La grande differenza fra il concetto filosofico considerato come geografia e come storia è il differente modo di rapportarsi all’evento. L’evento è colto, dalla storia, nel suo realizzarsi in stati di cose o nel vissuto. Diversamente la geofilosofia coglie l’evento «nel suo divenire» (ivi., p. 105), vale a dire sperimentazione. «Pensare è sperimentare» (ibidem), il pensiero è creazione di concetti, creatività vitale immanente.
Il rapporto della storia della filosofia con la sua natura sperimentale è spiegata con abbagliante chiarezza dagli autori:
La storia non è sperimentazione, ma soltanto l’insieme delle condizioni quasi negative che rendono possibile la sperimentazione di qualcosa che alla storia sfugge.
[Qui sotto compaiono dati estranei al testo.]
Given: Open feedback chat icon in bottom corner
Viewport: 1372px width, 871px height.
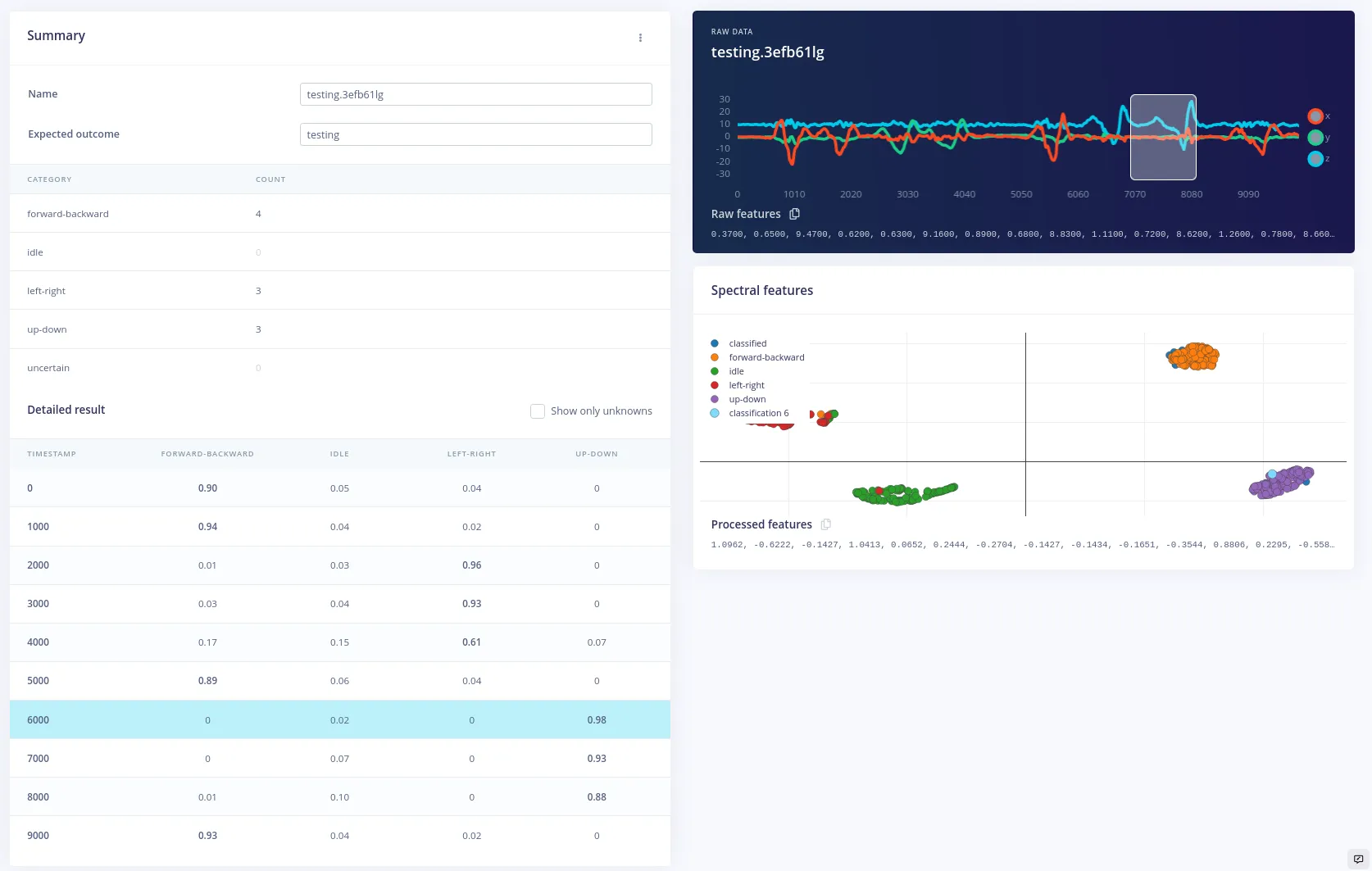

Senza la storia la sperimentazione resterebbe indeterminata, incondizionata, ma la sperimentazione non è storica, è filosofica.
Ibidem
La geofilosofia, così, si delinea come un atteggiamento da adottare nei confronti della tradizione filosofica per poter, al contempo, costruire un pensiero vivente che sappia abbracciare pienamente un’epoca mantenendo, al contempo, la filiazione con l’illustre passato della storia della filosofia. Quest’ultima considerata non come una galleria di polverosi monumenti statici ma come un film (ciò ben si collega all’interesse di Deleuze per il cinema) che raccoglie tutti i movimenti -di deterritorializzazione e riterritorializzazione- del pensiero e della sua infinita ricchezza.